So a friend of mine got a mail from his bank They annouced that there was now online banking and that the acount name was the first so many letters of his last name, and then his first initial and then his middle initial, and then 00. Nothing terribly extraordinary there. True it is terribly easy to guess someone’s account ID, but then the message went on to say that his password was the same as his ID! He emailed the bank, and called the bank, and so far they don’t think it is a big deal. All the accounts are set so. The 00 is a serial number so that if there are two johnsojq they might be distinguished. I am horrified that a bank would choose a system so insecure. He is shopping for a new bank. Has anyone else seen a bank do something so insecure? Does anyone think changing banks is an overreaction?
Has he logged in for the first time yet?
If I got that letter I would assume that when you log in for the first time you would have to provide a bunch of other info (at leat SSN and account number and maybe some other things) and then be forced to change your password. I can’t imagine the info in the letter will grant him access to his account right away. Has he tried it yet?
I agree that sounds insecure but the probability of fraud still seems low. The only things I can do with my generic online bank setup is to move money from one of my accounts to another. I suppose I might be able to sign up for online payment or something that lets me send money out but that would take time and the bank would be liable for the amount.
Can’t they just change the password? It might seem Ok to be a martyr but what would that do if your friend likes the bank otherwise?
Yes, he has changed his password.
No, there were not a lot of security questions. It gave him access to his check images, and accounts, so anyone who logs in gets his home address and phone number, his checking account and savings account number, knows what his signature is like, and where he shops and what he spends, what he is paid, etc.
You said not alot of security questions, so does that imply that there were some questions? If so what are they. If it’s SSN and something else (account number, DL number, mothers maiden name) That’s about as secure as it’s gonna get most likely.
I am a bank information security administrator.
That’s a little skeevy. When our customers set up online banking, they do it entirely online by entering their account number, ATM card PIN and SSN on a secure page and choosing a login ID of their own creation. There’s no pre-assigned ID or password for anyone to possibly intercept out of the mail or even take a good guess at. I suppose you could call this a variant form of three-factor authentication - something they’ve been given (the account number) plus something fairly private (the SSN) and something that they alone should know (the PIN)
They may be a perfectly fine bank, but they’ve got some learning to do on the security side.
No, it is not. All of the information they required to get in was readily available. As gotpasswords outlines, it does get better than that. The situation at best is an open invitation for identity theft and privacy violations. He has discussed it with other patrons and they confirmed they had exactly the same set up all with the 00 serial number at the end.

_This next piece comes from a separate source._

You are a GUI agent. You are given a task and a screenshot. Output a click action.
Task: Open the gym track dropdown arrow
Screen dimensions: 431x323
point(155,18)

Does the online banking account allow him to transfer money out or pay bills with it? If there’s any way to get at the money, that’s a monumentally stupid thing for the bank to do. They shouldn’t even be sending the password through the mail.
To get access to online banking at my credit union, I had to go into the branch and have them activate the account, and they gave the password to me in person and told me to change it as soon as I got home.
Not at a bank, but during my senior year at college the school rolled out a web portal to things like registration, transcripts, and other school business. They made a big show of giving us all secret sealed envelopes containing our usernames and passwords.
Our usernames were [firstname][lastname], and our passwords were [first three letters of last name][graduation year]. :rolleyes:
A few hours later, after it had been pointed out how stupid that was, they sent an email out to the student body informing them that they should change their passwords as soon as possible.
A few days later, they sent out an email that something had gotten corrupted in the system, and all passwords had been reset to their default values. :smack:
He found about this by going to check his balance. His bank posted a message that all personal account passwords had been reset to the user ID.
The bank says this is not an issue because “Only a current customer of internet banking or a person our customer shared their ID would know the formula, therefore the risk of who would have the ability to enter the system is negligible.” The bank also says that mailing the new passwords would be too insecure and that having people come in to get the account information to login would be too inconvenient.
Apparently there were no security questions what so ever.
Excuse me while I go pick my jaw up from the floor.
**These people are idiots. **
It can’t be too hard for anyone around Niles to know what bank recently started online banking, and now they know how their password formula works.
Time for someone to launch a dictionary attack on them - johnsoaa00, nope. johnsoab00, nope, johnsoac00, DING! Guess what? Amy C. Johnson’s account just got compromised. Didn’t take long, did it?
At the very least, your friend needs to log in and change the password before someone else does. Ideally, they’d find a new bank.
No, this is not in Niles. My friend lives in a small town about 3 hours away from here and banks at a local bank there.